[Directions] Take from the listing each line that has the string "computer".

[Given records]
- - -
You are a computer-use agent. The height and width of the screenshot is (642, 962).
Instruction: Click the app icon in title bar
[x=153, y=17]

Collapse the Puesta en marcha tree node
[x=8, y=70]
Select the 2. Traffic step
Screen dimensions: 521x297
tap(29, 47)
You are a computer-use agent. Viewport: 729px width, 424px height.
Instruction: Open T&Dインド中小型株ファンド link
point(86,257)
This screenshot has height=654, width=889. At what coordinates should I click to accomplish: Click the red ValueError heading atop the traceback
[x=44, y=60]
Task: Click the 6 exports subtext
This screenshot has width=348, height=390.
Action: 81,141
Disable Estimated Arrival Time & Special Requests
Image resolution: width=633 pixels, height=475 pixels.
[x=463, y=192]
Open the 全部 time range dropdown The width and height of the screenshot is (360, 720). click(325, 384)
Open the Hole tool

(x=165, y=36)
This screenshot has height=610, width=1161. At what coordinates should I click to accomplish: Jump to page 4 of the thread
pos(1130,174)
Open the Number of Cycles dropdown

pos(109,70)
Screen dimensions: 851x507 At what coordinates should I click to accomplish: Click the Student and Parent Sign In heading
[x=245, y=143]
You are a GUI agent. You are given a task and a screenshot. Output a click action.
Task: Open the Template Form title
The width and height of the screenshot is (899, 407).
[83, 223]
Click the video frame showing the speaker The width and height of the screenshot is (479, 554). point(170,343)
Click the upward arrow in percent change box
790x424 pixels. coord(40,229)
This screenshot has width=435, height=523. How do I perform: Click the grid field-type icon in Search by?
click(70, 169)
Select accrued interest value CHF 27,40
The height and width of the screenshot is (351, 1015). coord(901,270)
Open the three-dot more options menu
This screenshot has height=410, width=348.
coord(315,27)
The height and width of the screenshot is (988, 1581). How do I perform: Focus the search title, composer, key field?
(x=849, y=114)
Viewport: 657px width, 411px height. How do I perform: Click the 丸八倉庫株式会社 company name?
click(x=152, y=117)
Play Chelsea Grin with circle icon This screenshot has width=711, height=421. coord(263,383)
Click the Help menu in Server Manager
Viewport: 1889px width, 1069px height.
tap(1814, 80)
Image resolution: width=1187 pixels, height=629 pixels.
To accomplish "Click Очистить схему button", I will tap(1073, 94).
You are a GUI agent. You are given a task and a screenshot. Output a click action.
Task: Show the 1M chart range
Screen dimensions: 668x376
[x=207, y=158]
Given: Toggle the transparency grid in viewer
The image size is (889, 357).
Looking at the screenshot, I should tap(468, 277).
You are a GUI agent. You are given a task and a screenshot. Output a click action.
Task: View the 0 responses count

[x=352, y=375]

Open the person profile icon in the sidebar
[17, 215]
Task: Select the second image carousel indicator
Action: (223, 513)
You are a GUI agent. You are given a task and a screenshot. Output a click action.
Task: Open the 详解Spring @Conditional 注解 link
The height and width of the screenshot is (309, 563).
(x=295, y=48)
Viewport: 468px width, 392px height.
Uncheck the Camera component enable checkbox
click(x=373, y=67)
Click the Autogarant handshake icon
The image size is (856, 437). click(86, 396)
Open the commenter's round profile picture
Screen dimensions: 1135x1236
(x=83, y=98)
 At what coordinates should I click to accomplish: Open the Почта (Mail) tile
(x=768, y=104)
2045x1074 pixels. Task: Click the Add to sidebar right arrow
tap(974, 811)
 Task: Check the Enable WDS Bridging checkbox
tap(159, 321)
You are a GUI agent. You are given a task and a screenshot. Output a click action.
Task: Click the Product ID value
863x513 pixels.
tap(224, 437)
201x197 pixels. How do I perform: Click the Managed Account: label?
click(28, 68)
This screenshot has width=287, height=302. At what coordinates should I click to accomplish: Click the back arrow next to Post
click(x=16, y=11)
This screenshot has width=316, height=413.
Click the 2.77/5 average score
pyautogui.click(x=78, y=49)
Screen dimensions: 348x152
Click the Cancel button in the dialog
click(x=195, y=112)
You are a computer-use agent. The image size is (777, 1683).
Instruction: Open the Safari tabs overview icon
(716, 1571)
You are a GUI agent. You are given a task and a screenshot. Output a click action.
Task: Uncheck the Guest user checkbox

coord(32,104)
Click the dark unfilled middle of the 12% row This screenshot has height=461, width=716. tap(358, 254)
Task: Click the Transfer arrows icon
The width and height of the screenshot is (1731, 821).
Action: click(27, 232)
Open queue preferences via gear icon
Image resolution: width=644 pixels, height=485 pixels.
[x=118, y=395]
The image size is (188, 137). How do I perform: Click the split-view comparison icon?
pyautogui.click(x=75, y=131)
- - -
[Output for this task]
You are a computer-use agent. The height and width of the screenshot is (642, 962).
You are a computer-use agent. Viewport: 729px width, 424px height.
You are a computer-use agent. The image size is (777, 1683).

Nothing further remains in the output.